L’introduction des zones vertes et rouges permet de différencier des territoires par des critères objectifs et communs concernant uniquement leurs situations épidémiologiques. Par-delà les frontières et les différences politiques, économiques et sociales, toutes les zones rouges partagent une même réalité — d’une part, les personnes vulnérables à protéger, de l’autre, une économie fragilisée. Il en est de même pour les zones vertes — le retour progressif à la vie normale ne doit pas précipiter la réimportation du virus.

Avec l’arrivée du vaccin, nous devrons répondre à deux questions complémentaires : combien de vaccins attribuer à chaque zone, et comment distribuer les vaccins au sein de chaque zone. Fixer, pour chaque pays, des quotas de doses de vaccin en fonction de la population est peut-être trop simpliste face au moment exceptionnel que nous traversons. Une vaccination par zones pourrait être la clé pour assurer un retour à la normale à la fois rapide et sécurisé8.



Références

  1. Exit strategy: from self-confinement to green zones, L Attia, M Oliu-Barton et B Pradelski. Esade EcPol, le 8 avril 2020.
  2. Green-zone travelling: A pan-European approach to save tourism, M Oliu-Barton et B Pradelski.
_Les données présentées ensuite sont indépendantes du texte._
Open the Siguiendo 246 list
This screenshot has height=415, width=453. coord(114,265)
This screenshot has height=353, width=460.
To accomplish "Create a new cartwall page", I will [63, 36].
Esade EcPol, le 4 mai 2020.
  3. Il faut une méthode de déconfinement efficace et sécurisée, M Oliu-Barton et B Pradelski. Le Monde, le 27 avril 2020.
  4. Mettre en place une stratégie commune pour gérer la pandémie n’a rien d’évident étant donné la complexité politique, administrative et légale de l’UE.
  5. Green bridges: reconnecting Europe to avoid economic disaster, M Oliu-Barton et B Pradelski. VoxEU, le 30 avril 2020.
  6. Centre européen de prévention et de contrôle des maladies.
  7. Sanctuarisons les zones vertes ! M OliuBarton et B Pradelski. Les Echos, le 14 octobre 2020.
  8. Une politiques de vaccination par zones, M Oliu-Barton et B Pradelski. Terra Nova, le 2 octobre 2020.